According to Danny Sullivan, Google’s Public Liaison for Search and the founding editor of Search Engine Land, “This ranking update will help make sure that unoriginal, low-quality content doesn’t rank highly in search…”

Unfortunately, much of the content on many law firms’ websites is just that. It’s keyword-stuffed articles that remind me of my pre-internet homework assignments from middle school, where I’d read an encyclopedia article and paraphrase it on topics such as the cotton gin or the Monroe Doctrine. Like the countless legal articles on DUI and asbestos, my encyclopedia-paraphrased articles provided no opinions and no authentic or useful data. Many law firm articles are just like this.

Legal SEO copy - DUI

Chances are, if you hired an outside firm to write SEO-centric content for your site without interviewing your lawyers, other content experts, or clients, your site is likely full of what Google now describes as “low-value content” and your site’s organic visibility will start to suffer soon.

Google software engineer Perry Liu provides the below new criteria for evaluating your content:

  • Do you have an existing or intended audience for your business or site that would find the content useful if they came directly to you?
  • Does your content clearly demonstrate first-hand expertise and a depth of knowledge (for example, expertise that comes from having actually used a product or service or visiting a place)?
  • Does your site have a primary purpose or focus?
  • After reading your content, will someone leave feeling they’ve learned enough about a topic to help achieve their goal?
  • Will someone reading your content leave feeling like they’ve had a satisfying experience?

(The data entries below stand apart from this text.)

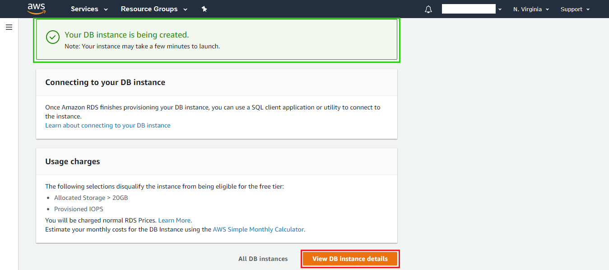Click the 'Your DB instance is being created' message
Viewport: 609px width, 270px height.
(x=127, y=35)
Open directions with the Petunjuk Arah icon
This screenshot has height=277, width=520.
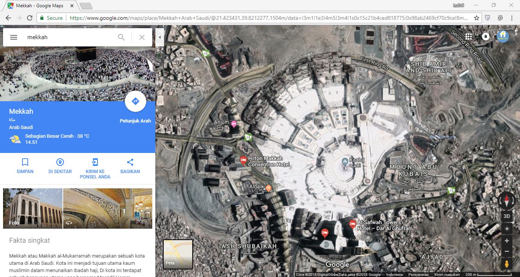[135, 101]
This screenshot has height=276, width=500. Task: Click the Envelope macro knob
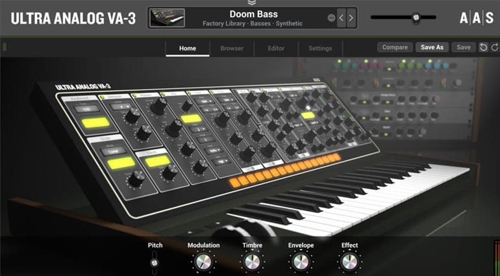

The second bullet point (underlined) is the snare that will catch most law firms!

How to update your current content

While the release occurred on August 18th, Google stated recently that it didn’t start rolling out until the 25th and that it would roll out to English language-based sites first. Since the 25th, the SEO community at large has noted that the rollout has been slow and the results not yet catastrophic.

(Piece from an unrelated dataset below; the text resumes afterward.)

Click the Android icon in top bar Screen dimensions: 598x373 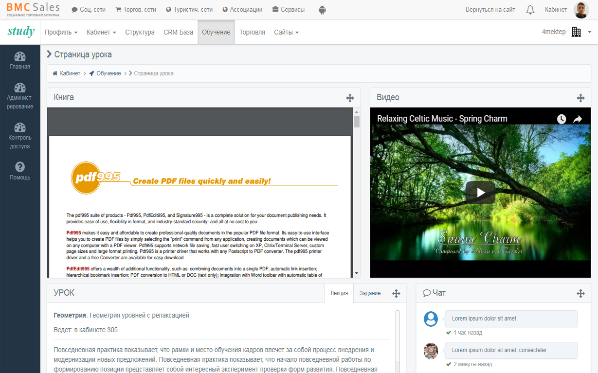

Houston car accident search

How you should react depends on where you currently rank:

If you currently rank poorly, we recommend using this period of prescribed upheaval as an opportunity to make aggressive gains. Less important are the recommended content lengths, key terms, and page rank in the new era of “Helpful Content.” It’s not that these earlier measurements are non-important; it’s just that they are now less important than they were to make room for the new criteria. So be aggressive with editing your current content.

  • Edit it to include quotes from key attorneys, clients, and results from cases.
  • Offer opinions.
  • Look to improve UX; Google wants to see that users’ questions are answered.
    • A key way for Google to access satisfaction is time on page and depth of scroll.
    • Use of images and in-page links helps assure that users are going deep into the page.
    • Assess your content and site against the above criteria and subsequent similar lists of criteria coming directly from Google and reputable SEO practitioners.

If you continue to rank well, wait and monitor. As a general rule, we do not fix what is not broken. This is especially true in SEO, where we are always trying to figure out exactly how Google is assessing our content. Changing when you’re on top doesn’t make you more on top. Plus, every move you make is oftentimes being assessed by competitors. It’s best to have moves and, like trump cards in euchre or pitch, only play them one at a time when necessary.

Perfect euchre hand

That being said, it is safe to assume that even if Google doesn’t discount your ranking based on the new Helpful Content Update standards, your lower ranking competitors, over time, will take your position by applying Helpful Content Update standards to their existing and new content. So, if budget and culture allow you to prepare for the inevitable, load your hand. Address your articles as we recommend poorly ranking articles should be addressed; only wait! Have those expert quotes and opinions ready and proofread in a word file, with images to be played one at a time like trump cards.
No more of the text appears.